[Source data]
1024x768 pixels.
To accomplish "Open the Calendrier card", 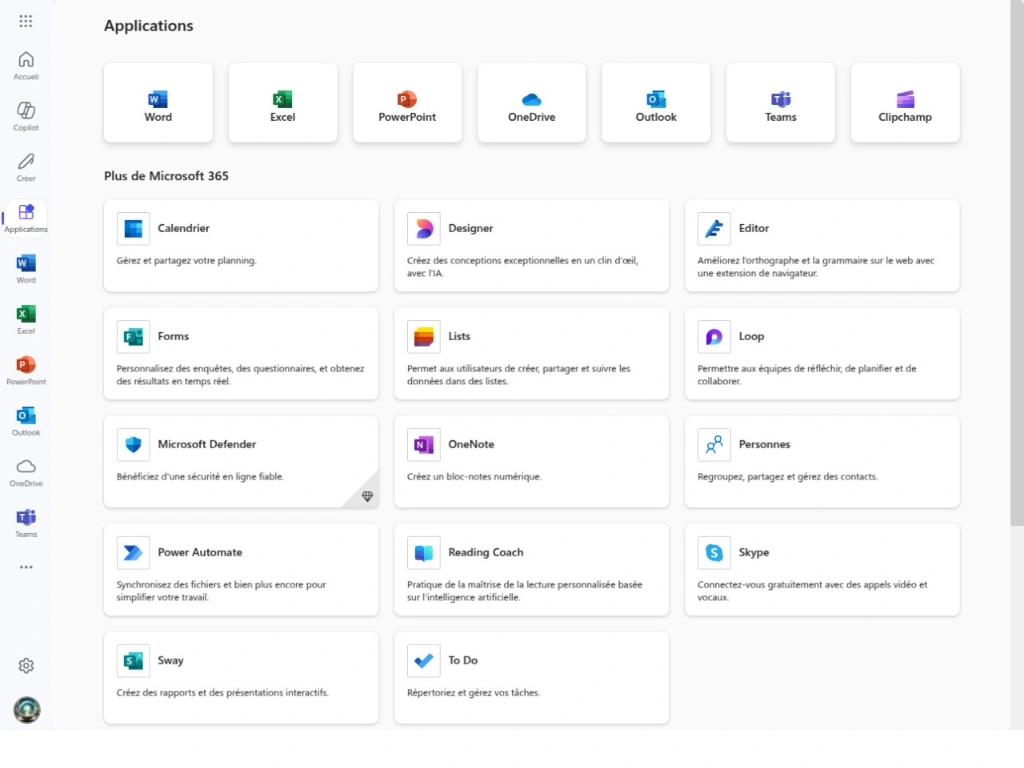I will tap(240, 245).
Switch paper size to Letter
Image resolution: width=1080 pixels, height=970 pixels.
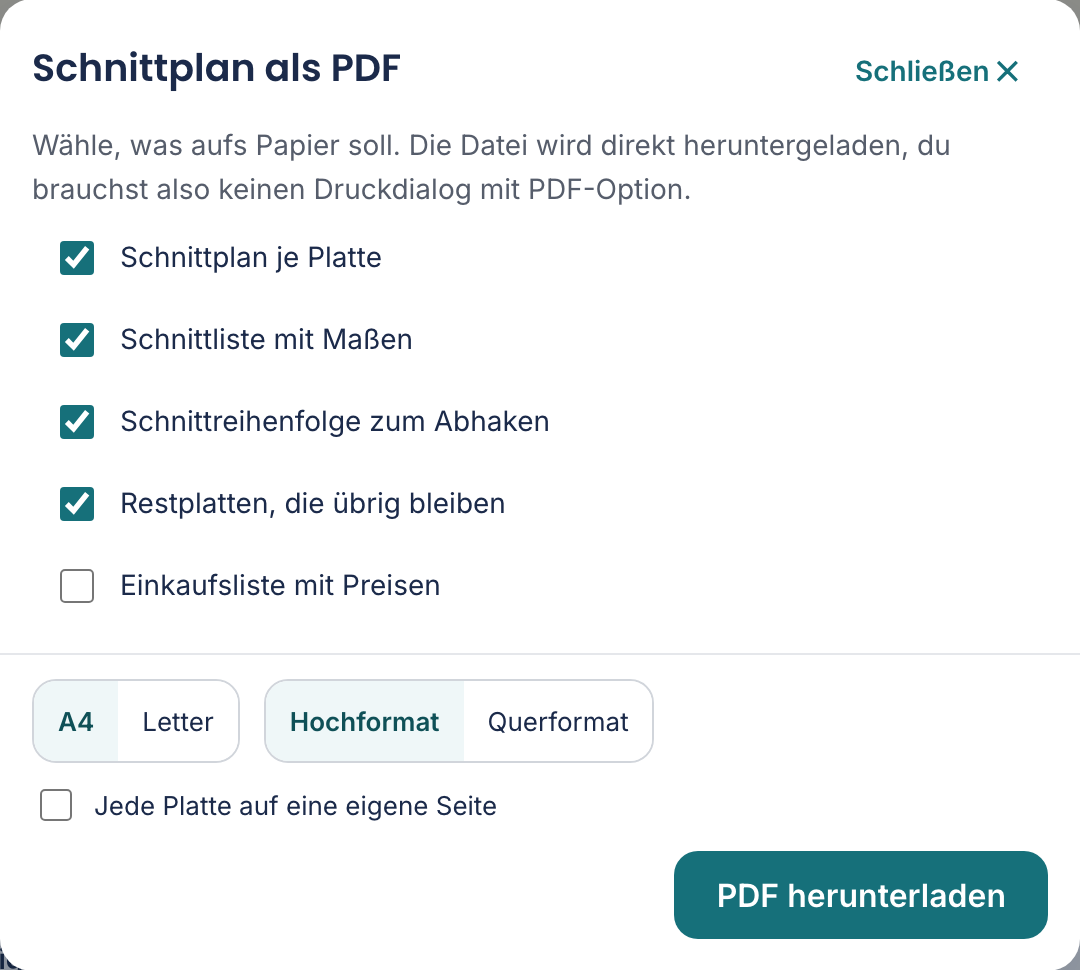point(178,721)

(Try it):
Only the lines from the one with "Switch paper size to Letter" through the end of the data, both ends included, should be written out exactly, and no pictures should appear.

(Task response):
Switch paper size to Letter
Image resolution: width=1080 pixels, height=970 pixels.
point(178,721)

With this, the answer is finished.